Ordenou então à multidão que se sentasse na relva. Tomou os cinco pães e os dois peixes, ergueu os olhos ao Céu e recitou a bênção. Depois partiu os pães e deu-os aos discípulos e os discípulos deram-nos à multidão. Todos comeram e ficaram saciados. E, dos pedaços que sobraram, encheram doze cestos. Ora, os que comeram eram cerca de cinco mil homens, sem contar mulheres e crianças.


Comentário

O Evangelho de S. Mateus conta que, quando Jesus soube que tinham prendido João Batista, Ele «retirou-Se num barco para um local deserto e afastado» (v. 13). Jesus procura um momento de solidão para a sua oração, como em outras ocasiões. Mas as multidões das redondezas queriam tanto ouvir a sua palavra e beneficiar das curas que não O deixaram descansar. Jesus não se incomoda com a sua impertinência. Pelo contrário, comove-se pela fé simples dessas pessoas e passa o dia inteiro com elas. Quando o dia declina, Ele não quer deixá-los ir embora sem antes lhes oferecer algo para comer, porque estavam longe de casa e fazia muitas horas que não comiam.

Em primeiro lugar, a sua paciência e compaixão são impressionantes. «Diante da multidão que O segue e, por assim dizer, ‘não O deixa em paz’ – comentava o Papa Francisco –, Jesus não reage com irritação, não diz: “Estas pessoas incomodam-me!”. Não, não. Reage com um sentimento de compaixão, porque sabe que não O procuram movidos pela curiosidade, mas pela necessidade. Mas prestemos atenção: compaixão — aquilo que Jesus sente — não é simplesmente sentir piedade; é algo mais! Significa com-padecer-se, ou seja, identificar-se com o sofrimento alheio, a ponto de carregá-lo sobre si. Assim é Jesus: sofre juntamente com cada um de nós, padece por nós»[1].

Os discípulos também percebem que caia a tarde e que estas pessoas precisam de comer, mas não assumem a necessidades dessas pessoas e pedem a Jesus que despeça a multidão para que possam ir «às aldeias comprar alimento» (v. 15). O Mestre, porém, não finge que não vê, nem os abandona à sua sorte, mas pede aos seus que ofereçam tudo o que têm, mesmo que seja muito pouco, para aliviar a fome de tantos homens, mulheres e crianças. Que maneira diferente de reagir às necessidades dos outros!
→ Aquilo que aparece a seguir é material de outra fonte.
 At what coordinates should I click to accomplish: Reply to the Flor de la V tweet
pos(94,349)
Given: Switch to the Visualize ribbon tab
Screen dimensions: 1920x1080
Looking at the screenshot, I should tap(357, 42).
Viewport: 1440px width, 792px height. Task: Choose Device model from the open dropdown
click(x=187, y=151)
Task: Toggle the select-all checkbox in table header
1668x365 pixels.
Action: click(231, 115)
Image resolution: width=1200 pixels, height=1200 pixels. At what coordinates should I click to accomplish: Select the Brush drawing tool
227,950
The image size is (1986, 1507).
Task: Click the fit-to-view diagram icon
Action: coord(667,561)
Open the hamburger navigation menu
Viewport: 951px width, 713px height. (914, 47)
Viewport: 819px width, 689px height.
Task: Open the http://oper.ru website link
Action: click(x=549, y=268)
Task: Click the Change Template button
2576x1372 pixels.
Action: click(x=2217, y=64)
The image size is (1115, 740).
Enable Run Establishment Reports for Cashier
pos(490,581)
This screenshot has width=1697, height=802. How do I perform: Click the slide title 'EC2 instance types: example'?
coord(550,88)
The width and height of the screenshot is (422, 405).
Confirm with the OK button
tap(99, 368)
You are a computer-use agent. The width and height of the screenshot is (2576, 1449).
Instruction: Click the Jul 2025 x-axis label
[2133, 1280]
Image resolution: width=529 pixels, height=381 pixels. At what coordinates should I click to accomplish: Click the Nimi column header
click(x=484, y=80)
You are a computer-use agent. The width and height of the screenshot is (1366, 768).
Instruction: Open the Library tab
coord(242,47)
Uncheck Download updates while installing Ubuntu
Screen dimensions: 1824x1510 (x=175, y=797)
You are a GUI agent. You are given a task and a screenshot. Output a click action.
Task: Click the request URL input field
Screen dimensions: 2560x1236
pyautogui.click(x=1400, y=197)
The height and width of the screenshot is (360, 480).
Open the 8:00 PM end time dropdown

Vale a pena notar, como faz S. Josemaria, que Jesus poderia tirar o pão de onde quisesse..., mas procura a cooperação humana: «precisa de um menino, de um rapaz, de uns pedaços de pão e de uns peixes. Fazemos-Lhe falta tu e eu, meu filho: e é Deus! Isto urge-nos a ser generosos na nossa correspondência. Ele não precisa para nada de nenhum de nós e, ao mesmo tempo, precisa de todos nós. Que maravilha! O pouco que somos, o pouco que valemos, os nossos poucos talentos, Ele no-los pede, não podemos poupá-los. Os dois peixes, o pão: tudo»[2].

Os discípulos foram generosos e ofereceram a pouca comida que tinham. O Evangelho diz que Jesus «tomou os cinco pães e os dois peixes, ergueu os olhos ao Céu e recitou a bênção. Depois partiu os pães e deu-os aos discípulos e os discípulos deram-nos à multidão» (v. 19). São expressões análogas às usadas pelos evangelistas ao narrar a instituição da Eucaristia na Última Ceia: «Enquanto comiam, Jesus tomou o pão, recitou a bênção e partiu-o, deu-o aos discípulos» (Mc 24, 22). Desse modo, a magnitude com que multiplica esses poucos pães e peixes, prefigura «a superabundância deste pão único da sua Eucaristia»[3], como ensina o Catecismo da Igreja Católica.

A generosidade de Jesus que se oferece a nós como alimento na Hóstia santa manifesta a grandeza do seu amor. «Para corresponder a tanto amor – S. Josemaria convida-nos a considerar –, é preciso que haja da nossa parte uma entrega total do corpo e da alma, pois vamos ouvir Deus, falar com Ele, vê-l'O, saboreá-l'O. E se as palavras não forem suficientes, poderemos cantar, incitando a nossa língua – Pange, lingua! – a que proclame, na presença de toda a Humanidade, as grandezas do Senhor»[4].


[1] Francisco, Angelus, 03/08/2014.

[2] S. Josemaria, Em diálogo com o Senhor, hom. 5: Que se veja que és Tu, n. 4 (cf. Forja, n. 674).

[3] Catecismo da Igreja Católica, n. 1335.

[4] S. Josemaria, Cristo que passa, n. 87.